13. The method of claim 12, further comprising the step of accepting a value α specified by the user through the input means as the desired time scale, wherein the length ratio of the output signal to the input signal is equal to the value of α. A time scale correction method of an audio signal.

13. The method of claim 12, wherein the first audio sample of the m-th analysis window is the mSa-th audio sample at the front of the input stream, and the Nov value is reduced at a predetermined rate with N-Ss as a maximum value.
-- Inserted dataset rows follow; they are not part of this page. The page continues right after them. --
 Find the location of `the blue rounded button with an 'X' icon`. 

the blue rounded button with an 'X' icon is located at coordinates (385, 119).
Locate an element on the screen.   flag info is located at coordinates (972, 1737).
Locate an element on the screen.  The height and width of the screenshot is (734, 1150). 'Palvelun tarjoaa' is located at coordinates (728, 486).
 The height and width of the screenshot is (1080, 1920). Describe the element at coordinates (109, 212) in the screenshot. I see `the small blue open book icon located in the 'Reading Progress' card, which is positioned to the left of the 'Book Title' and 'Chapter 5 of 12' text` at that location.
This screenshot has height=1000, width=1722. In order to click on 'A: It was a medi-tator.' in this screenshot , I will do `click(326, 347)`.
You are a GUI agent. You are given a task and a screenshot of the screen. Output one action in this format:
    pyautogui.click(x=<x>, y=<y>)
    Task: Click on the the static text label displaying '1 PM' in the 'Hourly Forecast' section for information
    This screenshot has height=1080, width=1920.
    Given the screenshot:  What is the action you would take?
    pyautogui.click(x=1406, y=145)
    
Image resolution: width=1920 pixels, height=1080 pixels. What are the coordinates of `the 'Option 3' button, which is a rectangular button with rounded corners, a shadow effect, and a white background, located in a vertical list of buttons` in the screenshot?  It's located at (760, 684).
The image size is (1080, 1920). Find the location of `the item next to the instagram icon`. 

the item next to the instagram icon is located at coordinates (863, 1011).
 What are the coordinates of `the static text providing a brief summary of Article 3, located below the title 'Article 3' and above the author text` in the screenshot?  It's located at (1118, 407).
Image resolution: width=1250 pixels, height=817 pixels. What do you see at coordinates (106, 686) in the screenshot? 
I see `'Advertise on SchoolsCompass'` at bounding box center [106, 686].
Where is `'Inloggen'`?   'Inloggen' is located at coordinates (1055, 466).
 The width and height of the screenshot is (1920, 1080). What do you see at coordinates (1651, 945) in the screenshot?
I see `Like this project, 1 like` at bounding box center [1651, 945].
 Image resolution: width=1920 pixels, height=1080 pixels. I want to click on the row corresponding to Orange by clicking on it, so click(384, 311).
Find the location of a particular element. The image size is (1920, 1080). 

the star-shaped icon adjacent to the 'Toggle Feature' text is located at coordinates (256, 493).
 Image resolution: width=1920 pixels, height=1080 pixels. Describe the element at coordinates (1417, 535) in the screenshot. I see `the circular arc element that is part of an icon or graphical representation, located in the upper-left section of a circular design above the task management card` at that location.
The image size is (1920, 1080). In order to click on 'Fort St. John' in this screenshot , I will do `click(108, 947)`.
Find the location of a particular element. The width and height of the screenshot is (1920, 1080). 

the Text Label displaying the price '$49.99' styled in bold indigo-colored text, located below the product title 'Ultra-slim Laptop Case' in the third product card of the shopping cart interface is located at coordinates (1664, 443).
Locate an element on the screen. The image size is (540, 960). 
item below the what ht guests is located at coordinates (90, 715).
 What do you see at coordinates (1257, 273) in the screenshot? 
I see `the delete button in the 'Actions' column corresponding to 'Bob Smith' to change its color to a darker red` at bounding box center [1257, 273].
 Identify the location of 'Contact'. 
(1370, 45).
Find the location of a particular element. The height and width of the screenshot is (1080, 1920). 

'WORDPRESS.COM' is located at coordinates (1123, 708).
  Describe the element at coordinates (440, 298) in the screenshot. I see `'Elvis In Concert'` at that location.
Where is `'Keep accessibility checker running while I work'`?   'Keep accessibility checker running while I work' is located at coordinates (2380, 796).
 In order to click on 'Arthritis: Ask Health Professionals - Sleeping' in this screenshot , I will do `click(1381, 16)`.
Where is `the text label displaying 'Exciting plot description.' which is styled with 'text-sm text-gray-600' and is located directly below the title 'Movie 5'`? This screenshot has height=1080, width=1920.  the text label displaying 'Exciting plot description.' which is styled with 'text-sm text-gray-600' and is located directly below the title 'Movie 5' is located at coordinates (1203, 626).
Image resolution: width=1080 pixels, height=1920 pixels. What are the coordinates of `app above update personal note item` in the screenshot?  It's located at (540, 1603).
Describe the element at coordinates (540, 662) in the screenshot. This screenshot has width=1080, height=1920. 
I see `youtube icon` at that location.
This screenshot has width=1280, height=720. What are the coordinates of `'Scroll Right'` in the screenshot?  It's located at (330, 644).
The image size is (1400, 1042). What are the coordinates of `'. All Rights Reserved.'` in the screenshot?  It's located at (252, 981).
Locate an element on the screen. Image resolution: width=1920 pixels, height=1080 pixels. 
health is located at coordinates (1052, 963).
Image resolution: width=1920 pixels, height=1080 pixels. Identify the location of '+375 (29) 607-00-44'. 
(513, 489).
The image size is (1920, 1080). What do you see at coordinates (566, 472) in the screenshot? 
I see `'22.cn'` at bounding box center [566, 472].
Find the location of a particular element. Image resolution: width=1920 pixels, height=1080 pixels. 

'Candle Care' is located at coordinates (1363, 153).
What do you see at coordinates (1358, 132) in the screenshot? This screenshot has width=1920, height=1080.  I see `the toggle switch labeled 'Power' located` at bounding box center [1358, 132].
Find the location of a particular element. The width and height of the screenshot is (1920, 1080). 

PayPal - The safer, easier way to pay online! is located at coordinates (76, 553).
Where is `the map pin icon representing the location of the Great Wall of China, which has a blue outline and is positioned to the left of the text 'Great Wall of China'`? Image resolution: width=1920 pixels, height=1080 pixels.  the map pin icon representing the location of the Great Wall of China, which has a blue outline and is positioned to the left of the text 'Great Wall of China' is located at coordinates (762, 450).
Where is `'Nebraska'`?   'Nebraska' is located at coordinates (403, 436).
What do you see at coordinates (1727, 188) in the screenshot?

Ss is a fixed value, and Sa is determined by Ss = αSa.

13. The method of claim 12, wherein the reference value with respect to the correlation coefficient has a value of 0.7 or more.

The audio sample of claim 12, wherein the audio sample participating in the calculation of the similarity and the correlation coefficient is selected from signals belonging to the Nov section of each of the analysis window and the output signal, and adjacent audio samples have a sample index of M _1. , M ₁ is a natural number greater than 2).

13. The method of claim 12, shifted the analysis window is M ₂ gae every shift is accomplished by skipping the audio samples (where, M ₂ is a natural number equal to or greater than 2) on a regular basis, the sum of the shifting audio samples is Kmax audio A time scale correction method of an audio signal, characterized by not exceeding a search range composed of samples.

The audio sample of claim 12, wherein the audio sample participating in the calculation of the similarity and the correlation coefficient is selected from signals belonging to the Nov section of each of the analysis window and the output signal, and adjacent audio samples have a sample index of M _1. , M ₁ has a difference of as much as a natural number greater than 2), shifts the analysis window is made in such a way beats regularly over to the audio samples of the M ₂ items (where, M ₂ is two or more natural number) for every shift, shifting And a sum of the number of audio samples thus obtained does not exceed a search range consisting of Kmax audio samples.

13. The method of claim 12, wherein the variables M ₁ and / or M ₂ are determined as one of two integer values closest to a value obtained by dividing an actual sampling rate of the input signal by a reference sampling rate of a predetermined size. A time scale correction method of an audio signal to be performed.

13. The time of an audio signal according to claim 12, wherein the similarity between the Nov audio samples of the analysis window and the Nov audio samples of the output signal is determined using a cross correlation or the correlation coefficient. Scale correction method.